San Martín Palace

The San Martin Palace (ex Anchorena Place) is located at 761 Arenales St. in the Retiro neighbourhood, across street from San Martin Square, one of the most beautiful squares in the city.

San Martin Square

San Martin Square

The main attractions of this square are its ageing trees (Palo Borrachos, Jacarandas, Magnolias and Gomeros) and the classical-style buildings that surround the square, which were built mainly during the first decade of the twentieth century.

San Martín Monument

The square main monument is in honour to General San Martín (1778-1850). Built in 1862 by the French sculptor Louis-Joseph Daumas, it is the oldest equestrian statue in Argentina. His right arm points to the Andes mountain range, part of the route of his quest towards the continent independance.

San Martin Square location greatly changed over the last four centuries. During the late 17th century this part of the city was known as “El Retiro”  due to a monastry community. In 1800 the second and last Bullring in Buenos Aires was built there which remained in use until the Bullfighting ban in 1819. Later, it became the lodging of the Cavalry Regiment of General San Martín until late 19th century, when the current scenery of the square and its surroundings began to take shape.

Ex Anchorena Palace

Palacio San Martín

San Martin Palace during early 20th century

The Anchorena Palace was built between 1905 and 1909 by Architect Alejandro Christophersen, ordered by Mercedes Castellanos de Anchorena.

It is an exponent of L’ Ecole des Beaux Arts. It was based on the project “Hotel a París pour un riche Banquier”, which in 1866 earned Jean Louis Pascal (Christophersen’s teacher) the “Grand Prix de Rome” award, the most prestigious of its time in architecture.

The winter garden, located at the side of the building (on Basavilbaso St.), shows the excellent metal working of the building, made by the Zamboni workshop in Buenos Aires. The main yard, which is oval shaped, encloses a well proportioned space and accomplished composition, consisting on a gallery with Doric columns, ample staircases, curved interior fronts and mansards, and two cupolas.

While at first glance it seems to be one complex, it is actually composed by three residencies: one on Esmeralda St., which was inhabited by Mercedes Castellanos de Anchorena and her son Aaron, a centre one where Enrique Anchorena and his family resided, and the third on Basavilbaso St., where Leonor Uriburu (widow of Emilio Anchorena) lived.

The interior distribution of the residencies is standard for buildings of this kind: storage rooms, male-servant installations and dependencies  in the basement, reception rooms at ground level, private rooms on the first floor, and on the second floor (mansards) the female-servant dependencies, washing and clothing storage rooms.

This building hosted many important social gatherings, such as the gala commemorating the centenary of the Argentinian Independence Proclamation in 1916.

San Martin Palace

In 1936 the Anchorena Palace was bought by the state to lodge the Ministry of Foreign Affairs and it became known as Palacio San Martín. Currently it serves as the ceremonial site of the Ministry, whose offices were moved to a new location in Arenales St. and Esmeralda St. (across the street to the west), built by the architects Aizenstat and Rajlin.

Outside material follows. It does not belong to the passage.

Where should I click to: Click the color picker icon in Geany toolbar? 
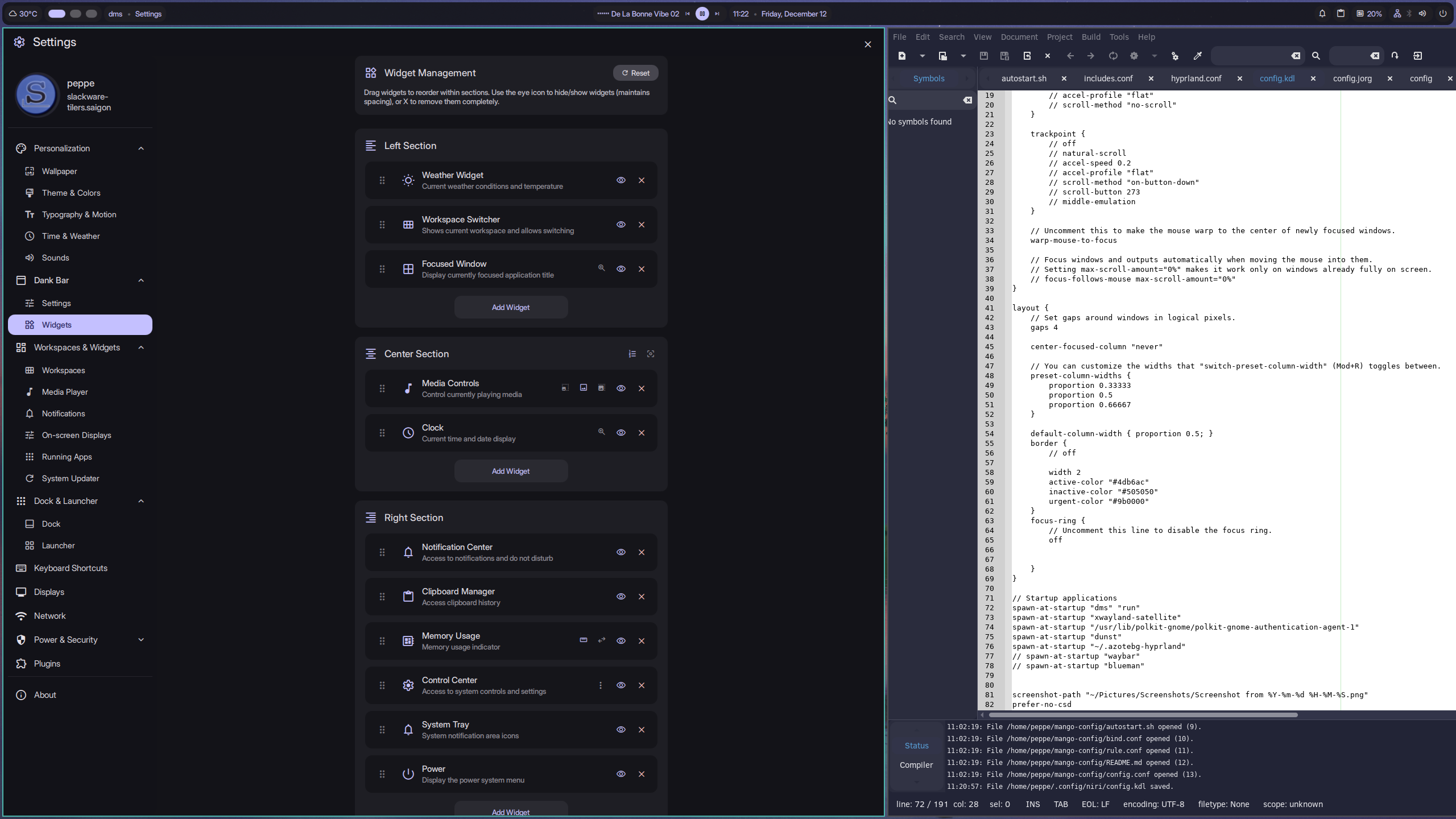pos(1197,56)
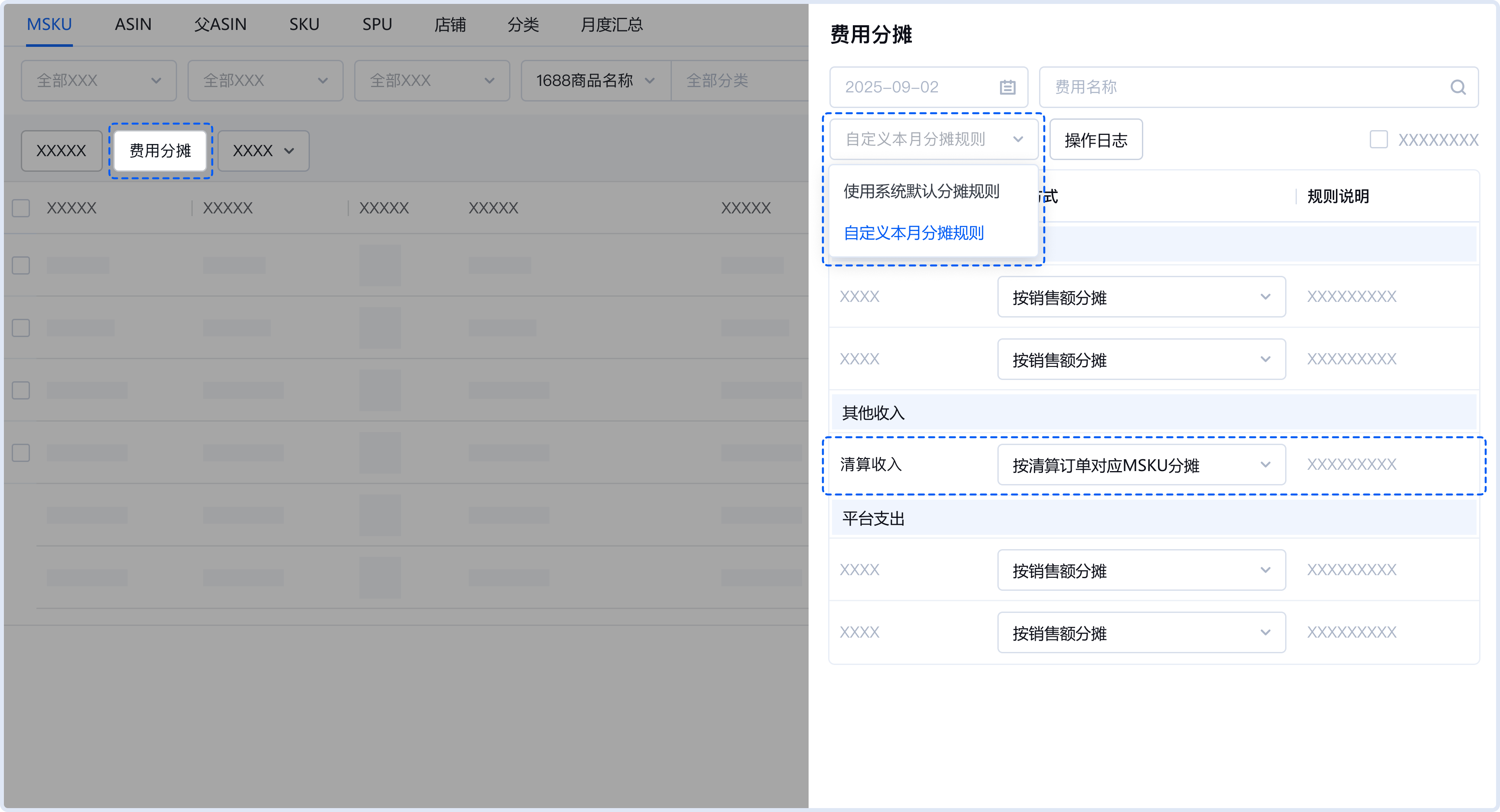Switch to the 父ASIN tab
Image resolution: width=1500 pixels, height=812 pixels.
click(220, 24)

San Martín Palace was declared a National Historic Monument. It houses inside works of art made by Argentinian and American artists of the 20th century such as Antonio Berni, Pablo Curatella Manes, Lino Enea Spilimbergo, Roberto Matta. Also, the Ministry collection of pre-Columbian art resides here, with ceramics, stone and metal works made by the original habitants from the north-west of Argentina, and a library specialized in international law and international relations history.

Interior photo of the Palace

This building constitutes a valuable landmark of the level achieved by the classical French architecture and the adaptation of 18th century French residencies to local preferences.